_Extracted text_

★ ★ ★

1. In January 1986 Wesleyan purchased half of the mortgage of Marina Park Apartments in North Miami, Florida, for $1.6 million from defendant Marina Park L.P. (Complaint, ¶ 36). In January 1990 Wesleyan agreed to extend the maturity date of the mortgage note until January 1996. (Id., ¶ 40) In February 1990 Wesleyan and Marina Park L.P. entered into an agreement to defer the payment of certain interest until the maturity date of the mortgage. (Id.) Marina Park L.P. eventually sold the mortgaged apartment complex in July 1994, transmitting to Wesleyan approximately $1.7 million of the proceeds. (Id., ¶ 42) Wesleyan alleges the defendant still owes it $494,225 in accrued deferred interest from the original financing and the 1991 refinancing of the mortgage. (Id.)

2. In January 1986 Wesleyan lent $1.6 million to defendant Indian Hills L.P. in exchange for a promissory note, secured by the limited partnership's ownership interest in Indian Hills Apartments in Aniston, Alabama, and by personal guaranties of Zalkind, Love, and Hogan. (Id., ¶¶ 44, 48). In 1992 and 1993 Wesleyan agreed to modify the note by deferring certain interest due under the note. (Id., ¶¶ 50, 51) Indian Hills L.P. eventually sold the apartment complex in July 1994, remitting to Wesleyan $1,050,000. (Id., ¶ 52)

3. In February 1988 Wesleyan formed Grove Park Joint Venture with defendant GP Apartments L.P. and contributed $2,550,000 at that time to the joint venture in exchange for an interest in any profit from the joint venture's ownership of Grove Park Apartments in Raleigh, North Carolina. (Id., ¶¶ 53, 58) The joint venture sold the apartment complex in July 1994, and Wesleyan received $1,560,000 from the sale. (Id., ¶ 60)

★ ★ ★

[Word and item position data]
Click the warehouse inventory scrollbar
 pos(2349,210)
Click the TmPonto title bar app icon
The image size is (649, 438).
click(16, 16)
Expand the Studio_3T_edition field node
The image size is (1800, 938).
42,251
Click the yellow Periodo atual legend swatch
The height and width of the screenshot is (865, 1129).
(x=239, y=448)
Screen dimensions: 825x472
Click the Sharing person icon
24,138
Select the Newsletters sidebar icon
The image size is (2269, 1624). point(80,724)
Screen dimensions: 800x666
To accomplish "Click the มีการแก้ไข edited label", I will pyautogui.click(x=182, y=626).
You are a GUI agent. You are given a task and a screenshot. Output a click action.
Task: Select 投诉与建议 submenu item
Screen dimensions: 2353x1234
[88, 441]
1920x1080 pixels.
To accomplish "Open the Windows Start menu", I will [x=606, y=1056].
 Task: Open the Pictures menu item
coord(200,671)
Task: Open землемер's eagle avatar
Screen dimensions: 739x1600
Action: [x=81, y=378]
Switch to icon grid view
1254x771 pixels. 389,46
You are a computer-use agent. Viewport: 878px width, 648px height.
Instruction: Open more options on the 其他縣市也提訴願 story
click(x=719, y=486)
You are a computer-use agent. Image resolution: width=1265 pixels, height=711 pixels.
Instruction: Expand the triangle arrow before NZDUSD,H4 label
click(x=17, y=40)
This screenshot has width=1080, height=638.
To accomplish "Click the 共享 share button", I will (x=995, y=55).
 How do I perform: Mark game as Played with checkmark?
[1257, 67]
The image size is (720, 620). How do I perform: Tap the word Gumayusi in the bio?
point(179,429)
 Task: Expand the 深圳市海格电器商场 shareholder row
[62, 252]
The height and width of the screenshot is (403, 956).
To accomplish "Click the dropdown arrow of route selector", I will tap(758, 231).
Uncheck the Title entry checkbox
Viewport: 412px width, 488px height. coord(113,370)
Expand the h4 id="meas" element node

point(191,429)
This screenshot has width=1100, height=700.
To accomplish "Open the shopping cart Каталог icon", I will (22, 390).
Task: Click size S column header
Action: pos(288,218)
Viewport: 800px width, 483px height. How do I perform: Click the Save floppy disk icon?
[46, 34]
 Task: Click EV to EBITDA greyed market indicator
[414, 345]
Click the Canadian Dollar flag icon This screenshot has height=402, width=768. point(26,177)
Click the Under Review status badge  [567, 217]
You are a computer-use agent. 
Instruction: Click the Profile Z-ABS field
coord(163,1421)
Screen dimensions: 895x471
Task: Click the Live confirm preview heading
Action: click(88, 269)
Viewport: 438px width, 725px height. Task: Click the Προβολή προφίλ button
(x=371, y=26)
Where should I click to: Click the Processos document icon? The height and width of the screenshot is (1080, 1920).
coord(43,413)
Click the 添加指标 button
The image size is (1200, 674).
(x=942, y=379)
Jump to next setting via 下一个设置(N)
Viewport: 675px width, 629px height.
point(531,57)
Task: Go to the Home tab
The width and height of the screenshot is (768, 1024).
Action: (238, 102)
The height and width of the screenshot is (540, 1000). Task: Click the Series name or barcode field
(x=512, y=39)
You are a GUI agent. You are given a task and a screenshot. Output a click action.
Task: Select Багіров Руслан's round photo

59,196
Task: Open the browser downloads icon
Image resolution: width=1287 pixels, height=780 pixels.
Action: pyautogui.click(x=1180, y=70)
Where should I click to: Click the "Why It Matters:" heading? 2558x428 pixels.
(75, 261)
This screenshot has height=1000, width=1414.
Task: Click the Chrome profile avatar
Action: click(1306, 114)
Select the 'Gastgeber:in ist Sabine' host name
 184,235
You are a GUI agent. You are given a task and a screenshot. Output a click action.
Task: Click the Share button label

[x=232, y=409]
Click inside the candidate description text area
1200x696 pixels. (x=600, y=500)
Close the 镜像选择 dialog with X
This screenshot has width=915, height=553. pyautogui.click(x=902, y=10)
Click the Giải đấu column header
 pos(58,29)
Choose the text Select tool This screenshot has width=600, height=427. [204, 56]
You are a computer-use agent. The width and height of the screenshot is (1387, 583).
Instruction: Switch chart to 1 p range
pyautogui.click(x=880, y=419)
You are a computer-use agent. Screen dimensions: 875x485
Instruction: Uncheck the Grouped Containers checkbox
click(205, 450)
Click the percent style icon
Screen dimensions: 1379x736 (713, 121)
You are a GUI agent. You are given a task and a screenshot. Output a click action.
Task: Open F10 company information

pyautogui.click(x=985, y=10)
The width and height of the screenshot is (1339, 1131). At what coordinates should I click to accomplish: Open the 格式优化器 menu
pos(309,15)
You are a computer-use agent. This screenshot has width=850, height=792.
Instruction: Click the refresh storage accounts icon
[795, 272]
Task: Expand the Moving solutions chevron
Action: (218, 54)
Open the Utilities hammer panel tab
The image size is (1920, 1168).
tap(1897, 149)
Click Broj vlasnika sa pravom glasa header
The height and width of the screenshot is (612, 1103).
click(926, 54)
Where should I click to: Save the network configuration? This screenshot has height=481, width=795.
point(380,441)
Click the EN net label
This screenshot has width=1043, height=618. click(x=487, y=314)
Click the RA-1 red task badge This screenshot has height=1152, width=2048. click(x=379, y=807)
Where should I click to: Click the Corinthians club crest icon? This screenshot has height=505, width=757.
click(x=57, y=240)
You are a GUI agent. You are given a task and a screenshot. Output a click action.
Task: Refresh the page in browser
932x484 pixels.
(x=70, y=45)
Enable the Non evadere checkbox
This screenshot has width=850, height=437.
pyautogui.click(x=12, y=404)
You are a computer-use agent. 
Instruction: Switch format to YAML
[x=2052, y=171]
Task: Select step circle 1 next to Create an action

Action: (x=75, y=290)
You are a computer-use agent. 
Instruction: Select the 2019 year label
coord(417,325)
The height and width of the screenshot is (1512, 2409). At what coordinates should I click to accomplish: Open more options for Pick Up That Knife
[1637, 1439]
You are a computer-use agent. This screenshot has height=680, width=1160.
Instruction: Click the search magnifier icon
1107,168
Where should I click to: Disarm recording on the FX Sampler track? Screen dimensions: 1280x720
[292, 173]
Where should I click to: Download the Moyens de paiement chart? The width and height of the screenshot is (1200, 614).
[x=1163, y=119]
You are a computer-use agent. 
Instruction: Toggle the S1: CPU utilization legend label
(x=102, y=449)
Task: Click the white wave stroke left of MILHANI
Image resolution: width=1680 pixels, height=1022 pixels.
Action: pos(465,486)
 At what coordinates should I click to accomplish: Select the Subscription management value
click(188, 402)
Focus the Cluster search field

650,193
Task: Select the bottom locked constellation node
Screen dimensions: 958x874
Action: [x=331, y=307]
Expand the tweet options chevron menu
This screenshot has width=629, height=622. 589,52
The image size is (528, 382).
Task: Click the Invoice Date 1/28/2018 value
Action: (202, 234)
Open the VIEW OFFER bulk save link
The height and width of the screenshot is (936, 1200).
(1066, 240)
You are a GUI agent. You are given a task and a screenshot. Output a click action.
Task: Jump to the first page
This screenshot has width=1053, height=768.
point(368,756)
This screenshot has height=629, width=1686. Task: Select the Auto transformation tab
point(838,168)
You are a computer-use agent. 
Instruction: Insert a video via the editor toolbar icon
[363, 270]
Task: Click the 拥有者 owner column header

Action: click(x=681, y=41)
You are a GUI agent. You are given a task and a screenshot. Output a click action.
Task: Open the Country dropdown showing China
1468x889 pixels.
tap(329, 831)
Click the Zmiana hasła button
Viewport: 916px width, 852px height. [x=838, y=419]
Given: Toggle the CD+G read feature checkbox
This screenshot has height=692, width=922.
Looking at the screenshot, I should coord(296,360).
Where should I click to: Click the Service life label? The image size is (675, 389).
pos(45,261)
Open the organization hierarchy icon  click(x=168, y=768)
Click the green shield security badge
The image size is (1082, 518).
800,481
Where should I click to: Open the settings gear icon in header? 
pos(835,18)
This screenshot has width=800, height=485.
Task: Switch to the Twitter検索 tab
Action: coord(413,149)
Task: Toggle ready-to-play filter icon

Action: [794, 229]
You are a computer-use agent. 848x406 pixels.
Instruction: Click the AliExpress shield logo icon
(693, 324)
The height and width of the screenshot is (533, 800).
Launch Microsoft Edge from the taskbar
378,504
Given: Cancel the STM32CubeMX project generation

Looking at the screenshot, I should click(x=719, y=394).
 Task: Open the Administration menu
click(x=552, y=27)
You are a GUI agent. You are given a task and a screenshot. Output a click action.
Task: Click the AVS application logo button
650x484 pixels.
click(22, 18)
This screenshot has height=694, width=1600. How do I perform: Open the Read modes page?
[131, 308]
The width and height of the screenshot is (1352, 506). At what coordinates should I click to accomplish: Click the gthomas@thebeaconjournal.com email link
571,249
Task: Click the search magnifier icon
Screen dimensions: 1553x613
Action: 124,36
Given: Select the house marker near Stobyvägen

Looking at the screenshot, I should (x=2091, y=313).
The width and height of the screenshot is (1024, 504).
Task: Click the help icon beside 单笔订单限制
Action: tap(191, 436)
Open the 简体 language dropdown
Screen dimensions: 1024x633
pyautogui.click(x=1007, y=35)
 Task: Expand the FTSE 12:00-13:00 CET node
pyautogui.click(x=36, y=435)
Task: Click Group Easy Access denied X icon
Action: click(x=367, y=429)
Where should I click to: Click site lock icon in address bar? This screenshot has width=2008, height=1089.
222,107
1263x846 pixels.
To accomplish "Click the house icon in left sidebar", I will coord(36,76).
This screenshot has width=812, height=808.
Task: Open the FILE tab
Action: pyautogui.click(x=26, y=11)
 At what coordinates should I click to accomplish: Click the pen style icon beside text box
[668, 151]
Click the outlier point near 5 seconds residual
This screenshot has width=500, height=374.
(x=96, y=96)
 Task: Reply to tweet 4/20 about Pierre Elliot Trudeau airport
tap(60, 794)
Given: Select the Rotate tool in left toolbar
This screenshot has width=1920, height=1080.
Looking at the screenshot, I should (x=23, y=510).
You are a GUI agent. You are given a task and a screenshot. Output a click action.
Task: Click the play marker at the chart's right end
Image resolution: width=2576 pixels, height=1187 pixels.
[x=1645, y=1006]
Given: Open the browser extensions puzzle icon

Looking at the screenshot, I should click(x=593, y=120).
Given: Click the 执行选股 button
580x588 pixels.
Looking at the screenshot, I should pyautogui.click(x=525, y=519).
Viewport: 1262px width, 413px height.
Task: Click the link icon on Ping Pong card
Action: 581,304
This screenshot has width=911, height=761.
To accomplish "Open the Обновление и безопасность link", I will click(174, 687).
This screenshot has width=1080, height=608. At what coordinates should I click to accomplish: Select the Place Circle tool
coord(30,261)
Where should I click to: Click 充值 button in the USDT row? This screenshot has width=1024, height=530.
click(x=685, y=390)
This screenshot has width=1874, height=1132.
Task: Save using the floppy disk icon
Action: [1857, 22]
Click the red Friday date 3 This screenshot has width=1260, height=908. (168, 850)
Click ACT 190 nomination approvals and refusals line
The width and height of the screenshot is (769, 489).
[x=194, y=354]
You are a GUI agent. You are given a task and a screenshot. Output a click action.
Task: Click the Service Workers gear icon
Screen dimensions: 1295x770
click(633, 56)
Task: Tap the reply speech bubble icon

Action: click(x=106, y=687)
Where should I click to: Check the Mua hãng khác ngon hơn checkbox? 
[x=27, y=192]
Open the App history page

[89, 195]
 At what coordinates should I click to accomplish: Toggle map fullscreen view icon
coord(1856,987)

★ ★ ★

Can you rewrite the part of the litigation excerpt that opens with the words containing "2. In January" and closes with "Wesleyan $1,050,000. (Id., ¶ 52)", substituting "loan agreement" for "promissory note"?

_Exercise output_
2. In January 1986 Wesleyan lent $1.6 million to defendant Indian Hills L.P. in exchange for a loan agreement, secured by the limited partnership's ownership interest in Indian Hills Apartments in Aniston, Alabama, and by personal guaranties of Zalkind, Love, and Hogan. (Id., ¶¶ 44, 48). In 1992 and 1993 Wesleyan agreed to modify the note by deferring certain interest due under the note. (Id., ¶¶ 50, 51) Indian Hills L.P. eventually sold the apartment complex in July 1994, remitting to Wesleyan $1,050,000. (Id., ¶ 52)